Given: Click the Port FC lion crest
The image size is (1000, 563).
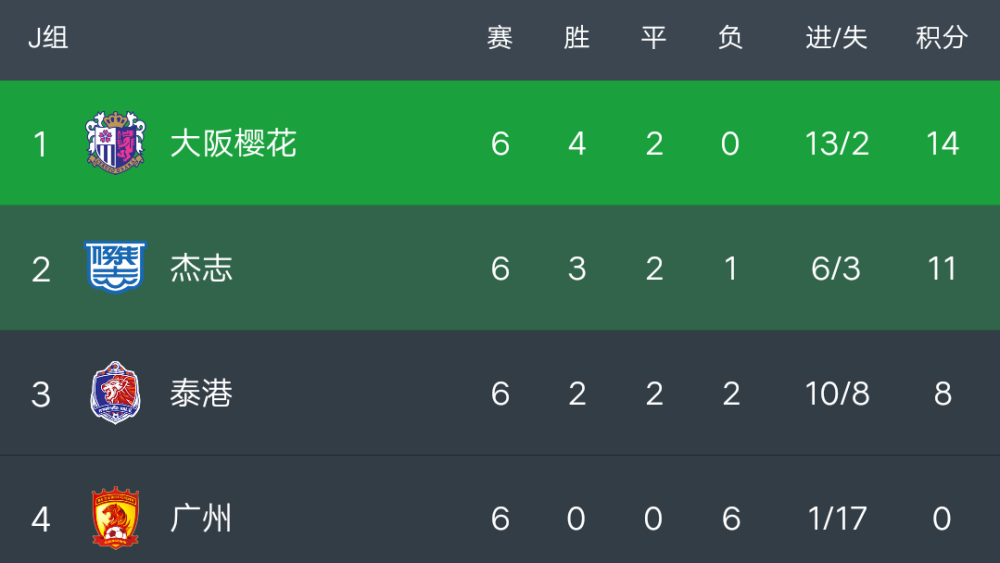Looking at the screenshot, I should click(x=115, y=393).
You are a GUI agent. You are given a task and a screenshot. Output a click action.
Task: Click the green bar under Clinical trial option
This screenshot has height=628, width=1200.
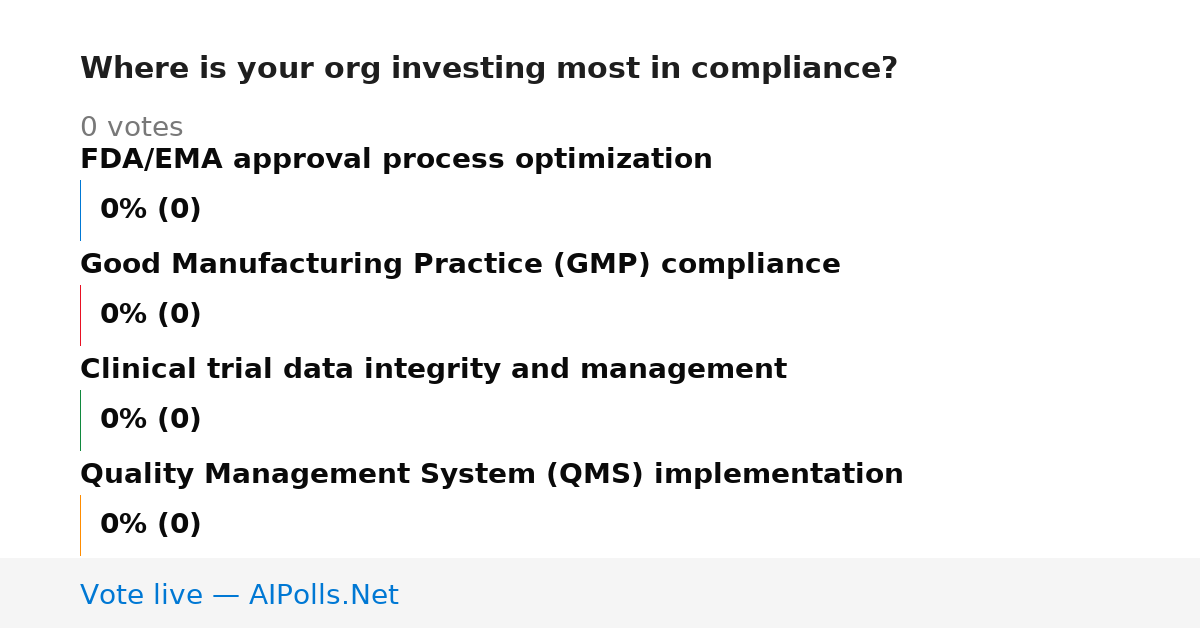coord(80,420)
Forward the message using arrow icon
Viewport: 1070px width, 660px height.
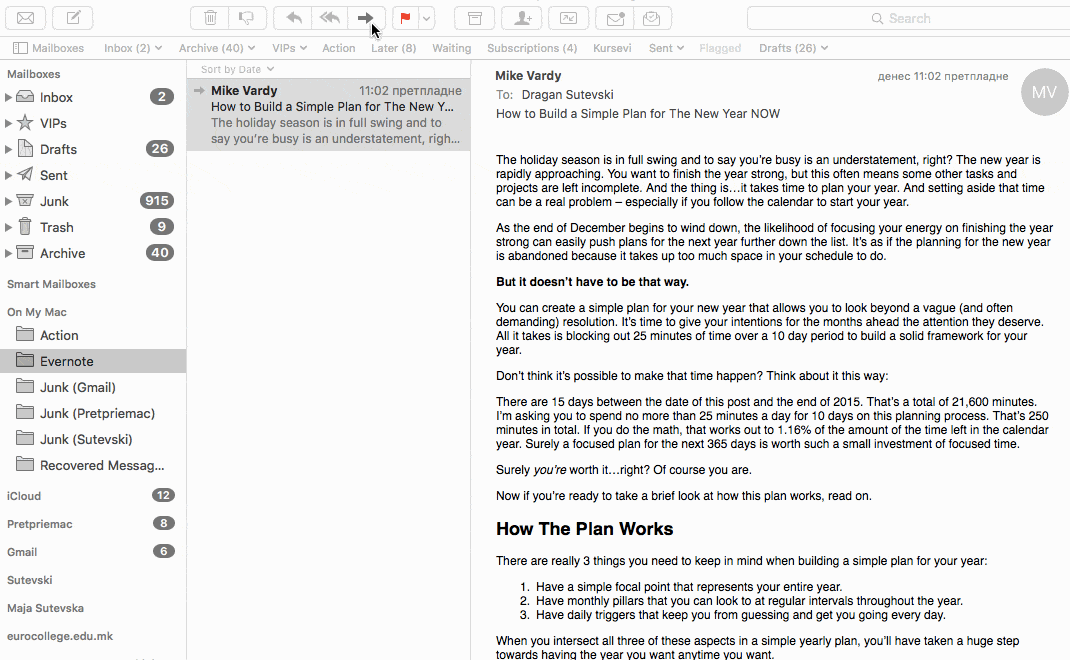[x=366, y=18]

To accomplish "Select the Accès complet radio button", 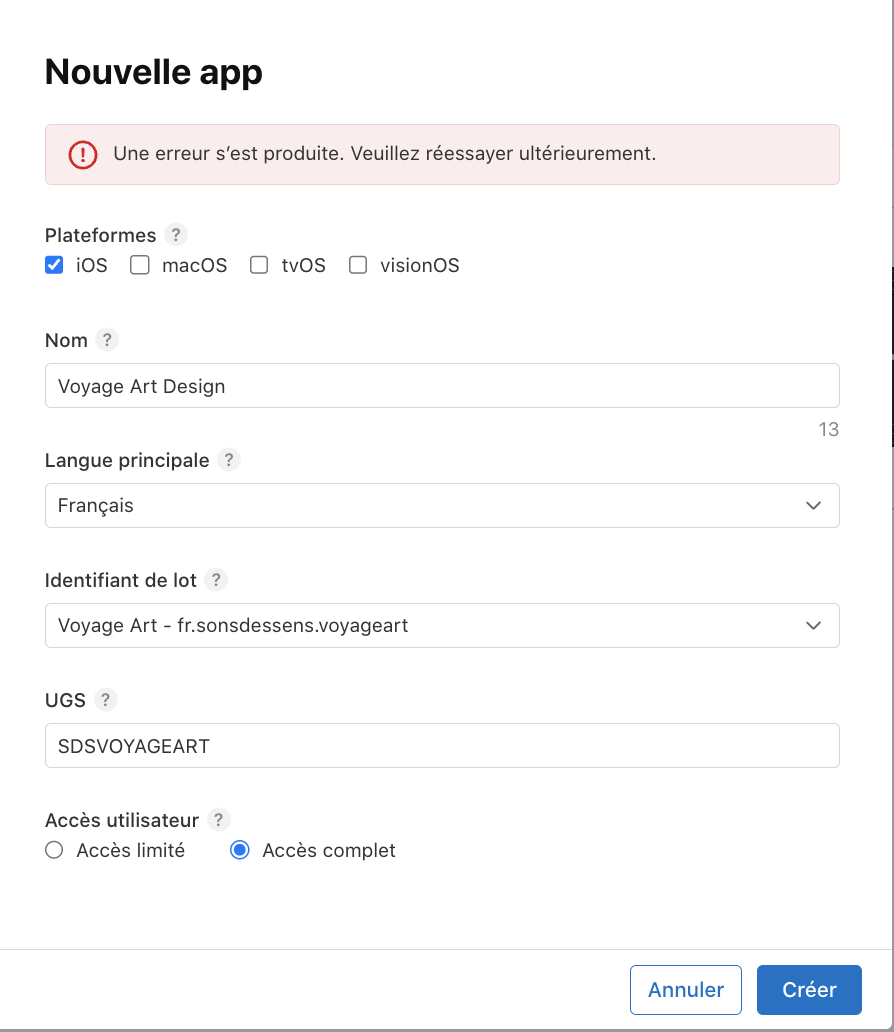I will [239, 850].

□ □ □ □ □

## Problem:
Using the data above, output the line that has "The image size is (1000, 563).", the line that has "Task: Click the", and whatever lines fall between, each exactly as it stands and without pictures.

## Answer for this exercise:
The image size is (1000, 563).
Looking at the screenshot, I should click(x=115, y=393).
You are a GUI agent. You are given a task and a screenshot. Output a click action.
Task: Click the green bar under Clinical trial option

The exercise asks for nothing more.